Communicable Diseases, Isolation, and Quarantine
█ BRENDA W. LERNER/
K. LEE LERNER
Isolation and quarantine remain potent tools in the modern public health arsenal. Both procedures seek to control exposure to infected individuals or materials.
Isolation and quarantine are not synonymous. Isolation procedures are used with patients with a confirmed illness. Quarantine rules and procedures apply to individuals who are not currently ill—but who are known to have been exposed to the illness (e.g., the person has been in the company of a infected person or come in contact with infected materials).
Isolation and quarantine both act to restricts movement and slow or stop the spread of disease within a community. Depending on the illness, patients placed in isolation may be cared for in hospitals, specialized health care facilities, or in less severe cases, at home. Isolation is a standard procedure for active tuberculosis patients. In most cases, isolation is voluntary; however, isolation can be compelled by federal, state, and some local law.
Severe Acute Respiratory Syndrome (SARS) is the first emergent and easily transmissible disease to appear during the twenty-first century. Patients with SARS develop flu-like fever, headache, malaise, dry cough and other breathing difficulties. Many patients develop pneumonia and in 5% to 10% of cases, the pneumonia and other complications are severe enough to cause respiratory failure and death. SARS is caused by a virus that is transmitted mainly from person to person by the aerosolized droplets of virus.
SARS cases provided a test of recent reforms in international health regulations that were designed to increase surveillance and reporting of infectious disease—and to enhance cooperation in preventing the international spread of disease.
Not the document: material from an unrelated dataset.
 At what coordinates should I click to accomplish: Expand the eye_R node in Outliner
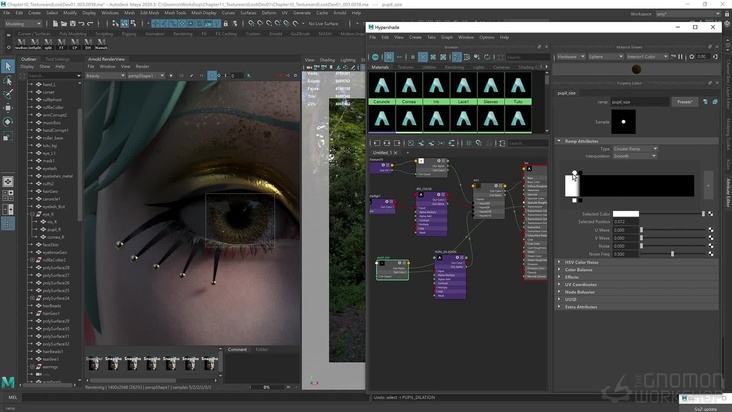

Although not an act of bioterrorism, because the very same epidemiologic principles and isolation protocols might be used to both determine and initially respond to an act of bioterrorism, intelligence and public heath officials closely monitored the political, scientific, and medical responses to the outbreak. In many regards, the SARS outbreak provided a real and deadly test of world public health responses, readiness, and resources.
Common to both the responses of the 2003 SARS outbreak and a potential deliberate biological attack using pathogens—including smallpox or anthrax—is the need to rapidly develop accurate diagnostic tests, treatment protocols, and medically sound control measures.
At the end of April, 2003, SARS had the potential to become a global pandemic. Scientists, public health authorities, and clinicians around the world struggled to both treat and investigate the disease.
The first known case of SARS was traced to a November, 2002, case in Guangdong province, China. By mid-February, 2003, Chinese health officials tracked more than 300 cases, including five deaths in Guangdong province from what was described at the time as an "acute respiratory syndrome."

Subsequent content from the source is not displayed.